Risca used his magic to light the fires that dotted the slopes and floor of the pass, and suddenly the Northlanders found themselves engulfed by a blanket of smoke that choked and blinded. Eyes tearing, throats clogging, they came doggedly on.

Then Risca sent the wraiths. He created some from magic, lured some from the mist, and sent all into the smoke to play. Things of tooth and claw, of red maw and black eye, of fears real and imagined, the wraiths closed on the gasping, half-blind Northlanders.

The Gnomes went mad, shrieking in terror. Nothing would hold them against this. They broke ranks and ran. Now the Dwarves struck, slingers, throwers, and bowmen sending their deadly missiles into the heart of the attacking force. Steadily they pushed the attackers back. The assault stalled and fell apart as men died at every turn. By dawn, the pass belonged to the Dwarves once more.

The Northlanders attacked again the next day, refusing to give up, determined to break through. Their losses were frightful, but the Dwarves were losing men as well, and they had fewer lives to spare. By midaftemoon, Raybur had begun making preparations to withdraw. Two days was long enough to stand against this army. Now it was time to retreat a bit, to draw the enemy on. They waited until nightfall, until darkness had closed down about them once again. Then they fired a last trench of deadwood topped with leaves and green saplings so that the smoke would mask their movements and slipped away.

Risca stayed behind to make certain they were not followed too quickly. With a small band of Dwarf Hunters, he defended the narrowest point of the deep pass against a tentative assault before falling back with the others. Once a Skull Bearer showed itself, trying to wing beneath the layers of mist and smoke, but Risca countered with the Druid fire and flung it away.

They marched all night after that, traveling deep into the mountains. Geften led them, a veteran of countless expeditions, familiar with the canyons and defiles, ridges and drops, knowing where to go and how to get there. They avoided the dark, narrow places where the monsters dwelled, the things that had survived since ancient times and lent substance to the superstitions of the Gnomes. They kept to the high open ground where possible, sufficiently concealed by darkness and mist that they remained hidden from their pursuers. The Northland army would have scouts as well, but they would be Gnomes, and the Gnomes would be cautious. Raybur’s force moved swiftly and deliberately. When the army of the Warlock Lord found them, it would again be on ground of their choosing.

By the following day, after the Dwarves had stopped to rest for several hours at dawn and were again on the march, a messenger arrived from the smaller force that defended the Pass of Noose at the south end of the mountains. The balance of the army of the Warlock Lord had arrived, pressing inward from the lower end of the Rabb to set camp. An attack would probably be launched by nightfall. The Dwarves could hold the pass for at least a day before yielding. Raybur looked at Risca and smiled. A day would be long enough.

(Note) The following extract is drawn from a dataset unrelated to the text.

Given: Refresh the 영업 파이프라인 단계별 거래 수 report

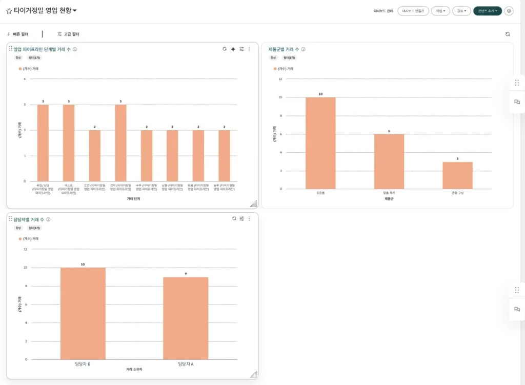Looking at the screenshot, I should coord(225,49).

They let the Northland army coming down from the Pass of Jade catch up to them that afternoon, when the sun was already gone behind the peaks and the mist was beginning to creep down out of the higher elevations like vines in search of light. They waited in a canyon where the floor rose steeply through a maze of giant rocks and treacherous drops, and attacked as the Northlanders climbed out of the exposed bowl. They held their ground just long enough to frustrate the advance, then fell back once more. Darkness descended, and their pursuers were forced to halt for the night, unable to retaliate.

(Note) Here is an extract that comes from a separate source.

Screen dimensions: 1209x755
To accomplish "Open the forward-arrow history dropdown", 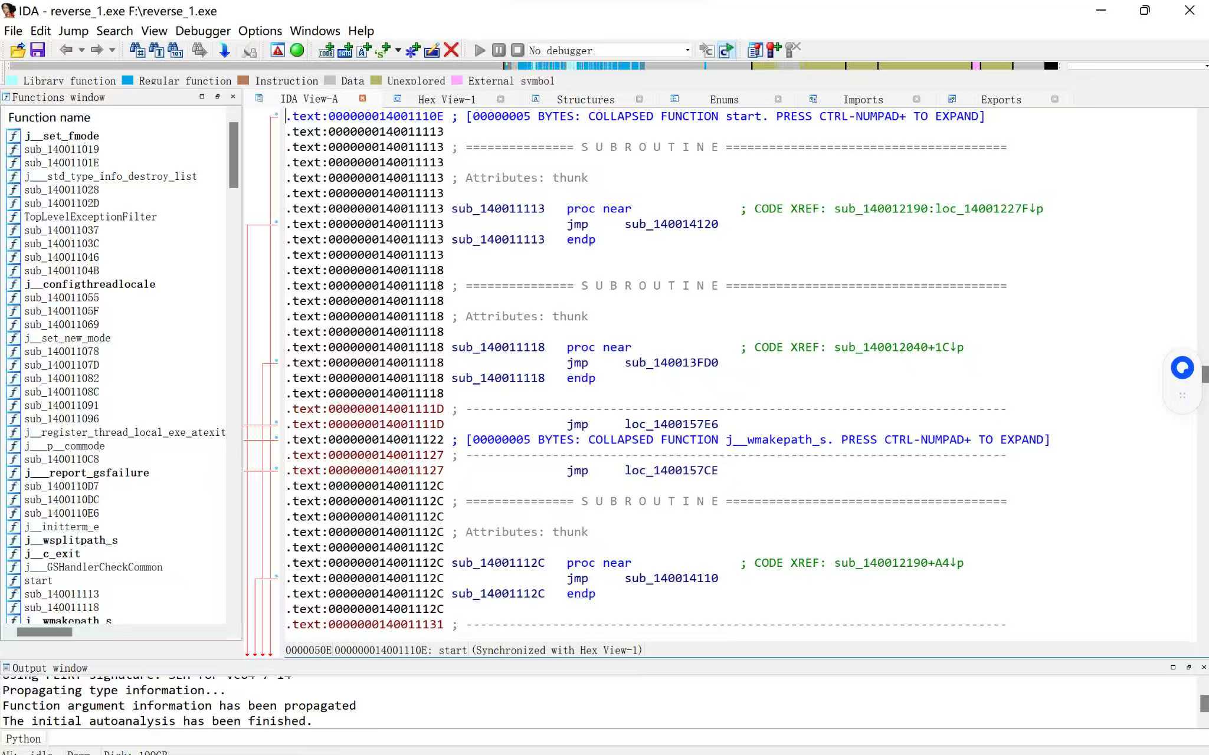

By dawn, the Dwarves were gone. The Northlanders pressed on, anxious to end this game of cat and mouse. But the Dwarves surprised them again at midday, this time leading them into a blind pass, then tearing at their exposed flanks as they sought to withdraw. By the time the Northlanders had recovered, the Dwarves had disappeared once more. All day it went on, a series of strikes and withdrawals, the smaller force taunting and humiliating the larger. But the south end of the mountains was drawing near, and the Northlanders, furious at their inability to close with the Dwarves, began to take heart from the fact that their quarry was running out of places to hide.